Si tratta di giudizi di valore che svelano l’implicito etnocentrismo di chi li esprime e che mostrano una chiara incomprensione della complessa realtà socio-culturale locale. Dallo studio sistematico di comportamenti che sembrano assurdi, però, emerge che l’atteggiamento degli abitanti riflette forme “altre” di ragionevolezza, ovvero risulta che localmente non vige una sola logica, ma una molteplicità razionalità. Queste, per quanto incomprensibili per chi vive altrove, qui ed ora invece danno senso all’esserci individuale e collettivo e possono addirittura rappresentare un meccanismo di difesa da una potenziale “angoscia territoriale”.[2] Ciò non significa che si rimuova o si neghi il rischio, ma solo che lo si mette da parte, tra parentesi: gli abitanti della zona rossa del Vesuvio, in altre parole, vedono e non vedono il rischio, sanno e non sanno cosa può accadere. Attuano, cioè, una selezione del sapere che può sembrare paradossale, eppure è facilmente decifrabile perché, spiega Gianluca Ligi, «non tutto ciò che è spiegabile è per ciò stesso comprensibile».

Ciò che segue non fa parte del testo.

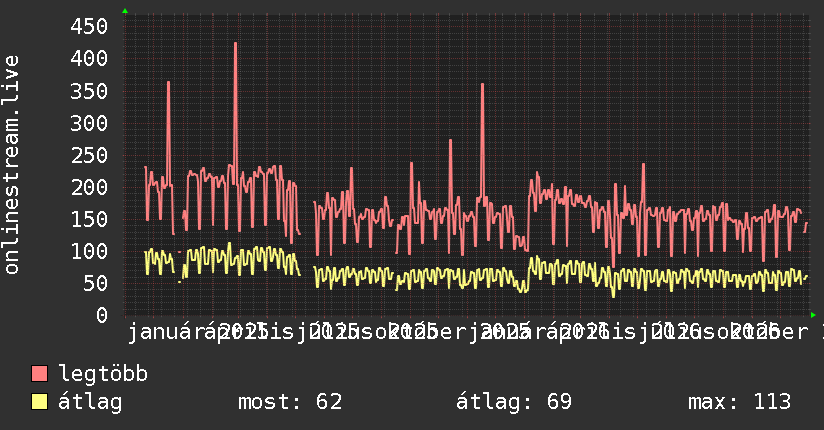
Task: Click the 50 y-axis tick label
Action: [96, 283]
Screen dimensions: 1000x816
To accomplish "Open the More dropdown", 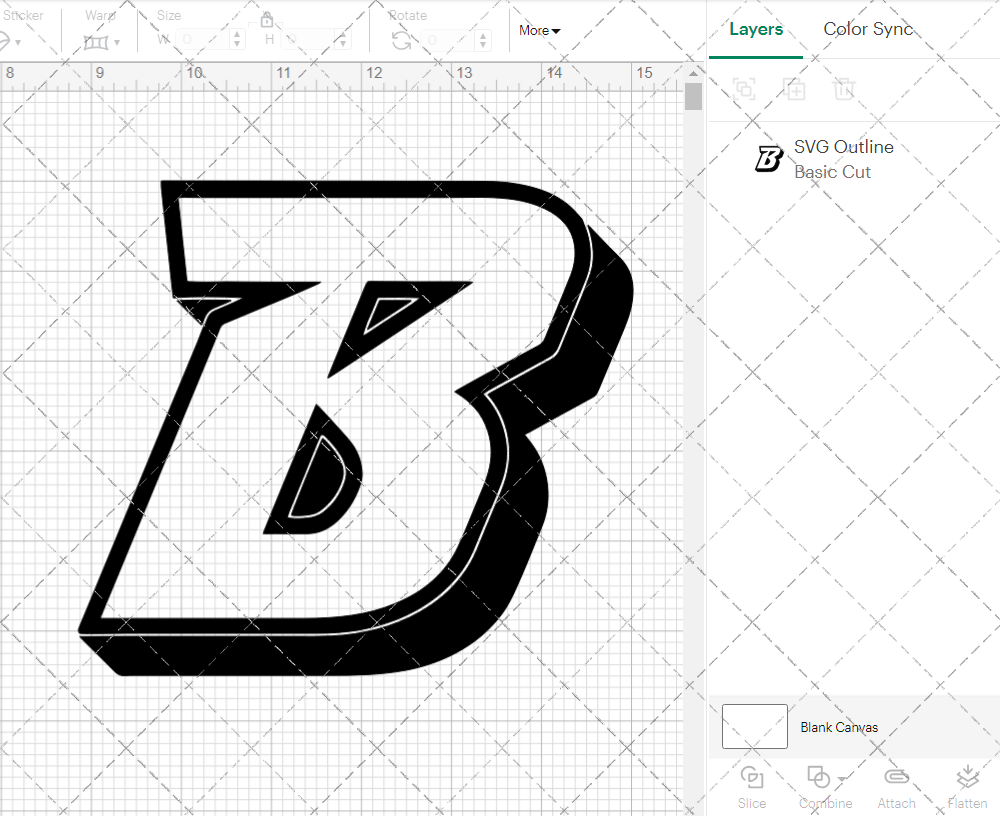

Governare il rischio vesuviano
Tale condizione non deriva dall’ignoranza dei fenomeni fisici o da un’inadeguata preparazione scolastica: “manca una cultura del rischio”, si sente spesso ripetere. Piuttosto, ciò che caratterizza gli abitanti alle pendici del vulcano è un vero e proprio “blocco di senso”, un’incapacità sociale e individuale a credere nella distruzione “definitiva”. Come fare, dunque, ad impostare un discorso credibile sul rischio, che riesca a farsi proposta e azione?
Sandrine Revet e Julien Langumier[3] suggeriscono di accantonare la nozione di “cultura del rischio” e di concentrare le analisi sugli strumenti normativi e mediatici (leggi, piani di evacuazione, esercitazioni, simulazioni, vincoli, ecc.), cioè su dei veri e propri “attori sociali non umani” che sono in grado di influenzare le pratiche quotidiane e di produrre senso. Il “mito della sicurezza”, infatti, ha sempre una componente di “finzione sociale” e tende a concretizzarsi in pratiche e politiche di prevenzione sempre più pervasive e sistematiche che, al tempo stesso, individualizzano e privatizzano.

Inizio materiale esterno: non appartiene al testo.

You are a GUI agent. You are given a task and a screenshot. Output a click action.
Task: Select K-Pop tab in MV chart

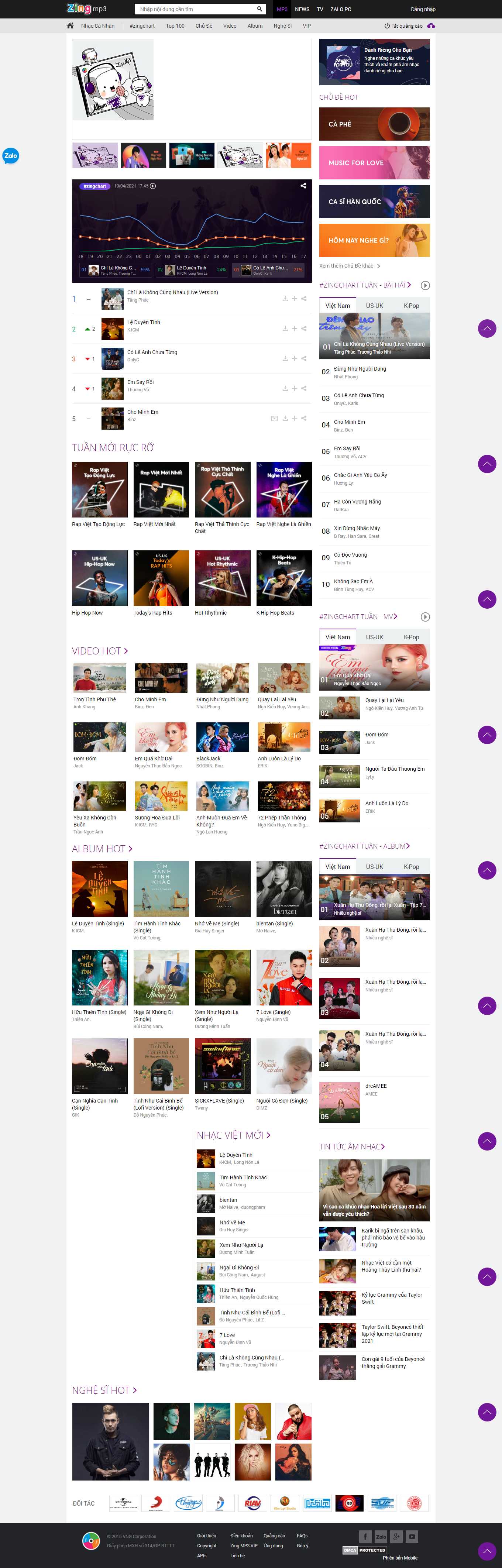411,637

In altre parole, l’idea di un rischio costante, per cui un disastro può avvenire ovunque e in qualsiasi momento, determina il bisogno di essere ininterrottamente preparati, secondo un modello che non porta a governare il rischio, ma ad essere governati da esso.
In questo senso, il particolare contesto vesuviano, prima ancora che riflessioni sulla sicurezza e sulla prevenzione, impone una considerazione sul modello economico intrapreso negli ultimi settant’anni, sull’espansione urbana, sulla vivibilità delle città; richiede un esame approfondito del rapporto attuale con l’ecosistema, nonché sullo stato della rappresentanza democratica e della partecipazione nelle istituzioni.[4]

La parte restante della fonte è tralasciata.